### TEXT EXTRACT
Things may be looking up for Franz Josef with the New Zealand Transport Agency hoping to have the badly damaged road to the north open before Christmas.
It was announced today that the road from Franz Josef will re-open tomorrow for a guided convoy from 2pm in the afternoon.
The news will be a welcome relief to tourism businesses in Franz and Fox Glacier with earlier reports suggesting this vital link to the north would be out for a month or more.
Assessments are still being done on the road north of town but at this stage the Transport Agency says an early Christmas present could be on the cards for Franz Joseph tourism businesses.
Logan Skinner runs the Terrace Motel, and said with the peak of the season starting on Boxing day, having the route open before Christmas would make a huge difference.
"Appreciate these are very early days and they [contractors] are doing the very best. We got some really, really great roading crews here on the West Coast, work tirelessly we got some absolute brilliant operators and machinery so very thankful to them," Mr Skinner said.
"But hopefully once they get into it a bit more, there's bit more certainty around the date, people can make their travel plans and firm that up. And we can be open by the 24th of December they'll be absolutely brilliant, it'd be marvellous."

### INFORMATION PROVIDED

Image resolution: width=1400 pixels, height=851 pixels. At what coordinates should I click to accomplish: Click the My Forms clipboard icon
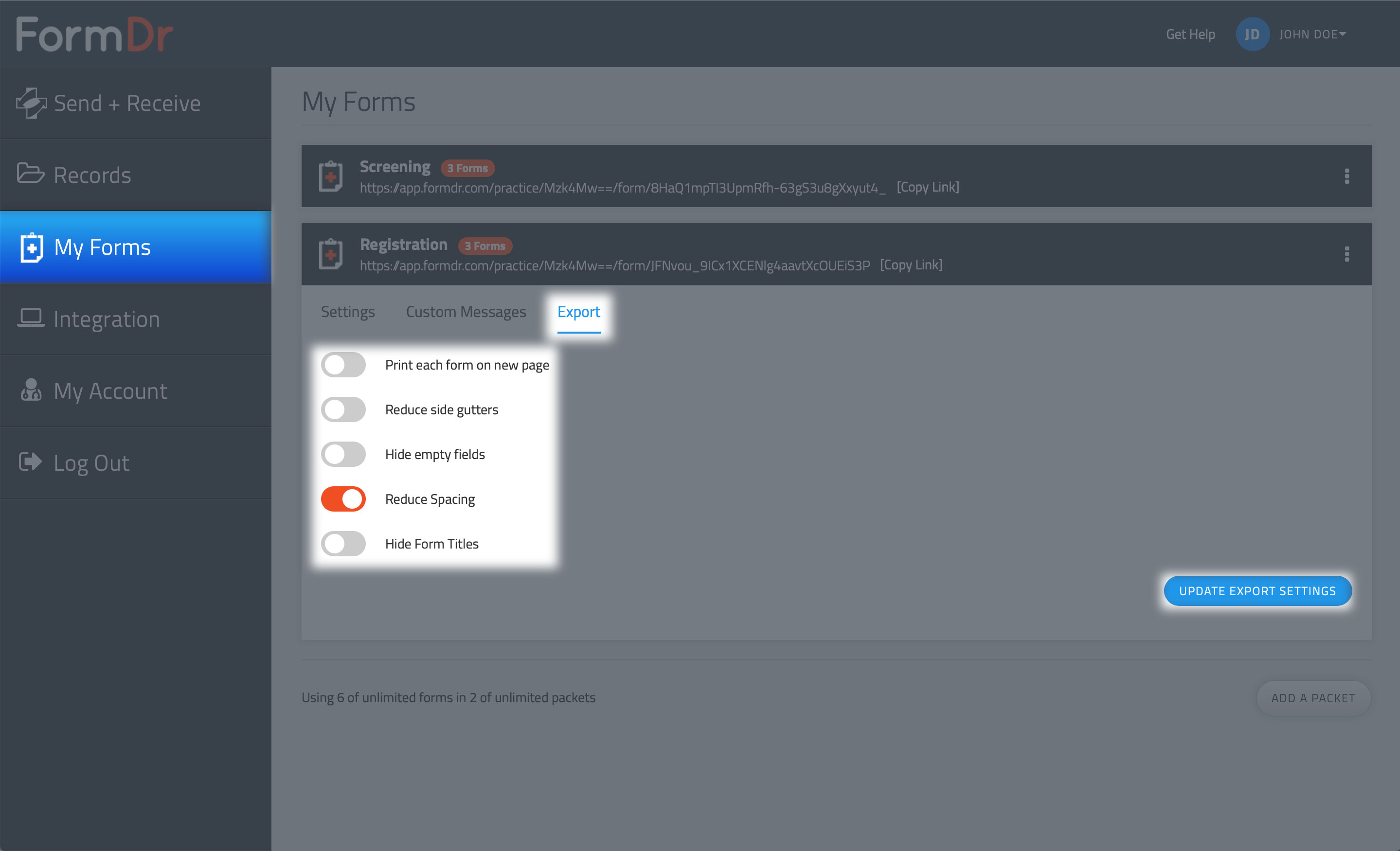point(32,248)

### DESCRIPTION OF THE TASK
In the report on the Franz Josef road, what time will the guided convoy from Franz Josef start when the road re-opens?

### RESPONSE FOR THIS EXERCISE
2pm